# American Waygu Porterhouse recipe help



## jceroli42 (May 23, 2019)

UPDATE: Before/After PICS posted

Not necessarily a "Smoking" question, but I know the folks on here are well versed and I'm looking for some tips on cooking this up:

Scenario:
This weekend decided to invite few friends and have a "meat-fest". ha... I piked up:
36oz American Waygu Porterhouse about 1.75"
39oz Prime Dry Aged Porterhouse about 1.75"
36oz Prime Porterhouse about 1.75"
The point is to try some really good meat and split the cost to make it somewhat palatable.  That Waygu was $$$.

Proposed Cook:
Sous Vide all steaks, I usually go to 131/132, for 1.5-2hrs.
Get my Big Green Egg up to 700+ and cast iron sear for 90sec each side.

This is how I've done my steaks recently and they've come out AMAZING.  My only concern is with the Waygu, I've heard a few contradictions about don't sous vide them just sear and eat and others saying it's okay to sous vide.  Now I CANT just sear and cook since it's pretty thick and we don't like our steaks ultra rare.

THOUGHTS? ADVICE?

Thanks all!!!


----------



## smokerjim (May 23, 2019)

I personally would just start them at a lower temp, when you get them to near to your internal temp your looking for then give them a good sear, as far as sous vide I have never used one but maybe check out bearcarvers step by steps there might be some info there. good luck they will be some eats I bet!!


----------



## jceroli42 (May 23, 2019)

smokerjim said:


> I personally would just start them at a lower temp, when you get them to near to your internal temp your looking for then give them a good sear, as far as sous vide I have never used one but maybe check out bearcarvers step by steps there might be some info there. good luck they will be some eats I bet!!

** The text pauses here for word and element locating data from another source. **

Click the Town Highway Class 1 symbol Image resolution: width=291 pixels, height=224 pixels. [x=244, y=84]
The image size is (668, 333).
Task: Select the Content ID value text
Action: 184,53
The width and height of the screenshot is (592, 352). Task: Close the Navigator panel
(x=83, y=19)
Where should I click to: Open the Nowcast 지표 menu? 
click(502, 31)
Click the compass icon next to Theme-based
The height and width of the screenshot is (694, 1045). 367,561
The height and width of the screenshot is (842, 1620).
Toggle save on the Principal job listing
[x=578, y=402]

Thanks, I'll be taking to pics as this is probably a once in a few years event... (unless I hit the megamillions)


----------



## smokerjim (May 23, 2019)

yea I know what you mean,


----------



## 6GRILLZNTN (May 23, 2019)

I'm a reverse sear fan myself.  I'd like to see a pic of that Waygu porterhouse!


----------



## scottma (May 24, 2019)

I now sous vide all of my steaks then sear in a cast iron grill pan directly on top of my charcoal chimney starter and they come out amazing.  Except for rib eyes.  I do not like the way they come out after their bath.  

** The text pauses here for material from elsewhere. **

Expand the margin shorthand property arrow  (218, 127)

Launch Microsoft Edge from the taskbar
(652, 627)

I do think 131/132 is too high for "ultra rare"  you would be looking at 135ish after the sear.


----------



## jceroli42 (May 26, 2019)

Here we go with the Before/After Pics.

*The Cook*:
SV at 131* then sear.  The Waygu was seared on Cast Iron and others on grid.  Cooked perfectly to a rare-medrare.

*Review*:
Waygu - was great, but not AMAZING (and not worth the $ IMO) $9 p/ounce
Dry Aged - was the best and definitely worth it $3.5 p/oz.
Prime was really good $1.50 p/oz.


----------



## smokerjim (May 26, 2019)

looks delicous


----------